Avant de terminer mon secondaire, j’ai eu la chance de faire un stage dans un journal de ma région, l’Étoile. Comme premier texte, on m’avait offert d’écrire un texte subjectif sur le sujet de mon choix. Sans même y penser, je me suis assise devant mon ordinateur et j’ai transcrit ma frustration concernant les difficultés en français chez les élèves de mon école secondaire. Le texte fut publié la semaine suivante. Les commentaires ont été mixtes et par moment, désagréables. Ma frustration envers mon héritage linguistique n’a fait que grandir.

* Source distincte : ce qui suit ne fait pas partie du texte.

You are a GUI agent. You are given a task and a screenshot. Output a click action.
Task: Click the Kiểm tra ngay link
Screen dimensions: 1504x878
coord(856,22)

Je voulais tout simplement pratiquer mon français dit standard et sortir de ma peau d’Acadienne.
Avant mon déménagement à Ottawa, on m’avait promis « des Acadiens en masse », ce que je voyais comme une couverture de sécurité, alors que j’ai plutôt eu droit à des anglophones unilingues, des étudiants en immersion française et à quelques exceptions des compagnons québécois et franco-ontariens. L’Acadie est partout, mais où était-elle à ce moment-là? C’est dès lors que j’ai compris l’envers de la médaille.
Sans renier le fait qu’il est important d’avoir une bonne maîtrise du français standard, j’ai également pris conscience de l’importance de mon héritage. Mon accent, que les gens remarquent dès mes premières phrases, fait partie de mon identité. Comment pourrais-je renier mon identité?
Il est évident que mon opinion de la francophonie change constamment. Elle va continuer de changer. Elle sera teintée par les gens que je vais rencontrer, par les médias, par mon Acadie. Cependant, une chose est certaine : on peut sortir l’Acadienne de l’Acadie, mais on ne peut pas sortir l’Acadie de l’Acadienne.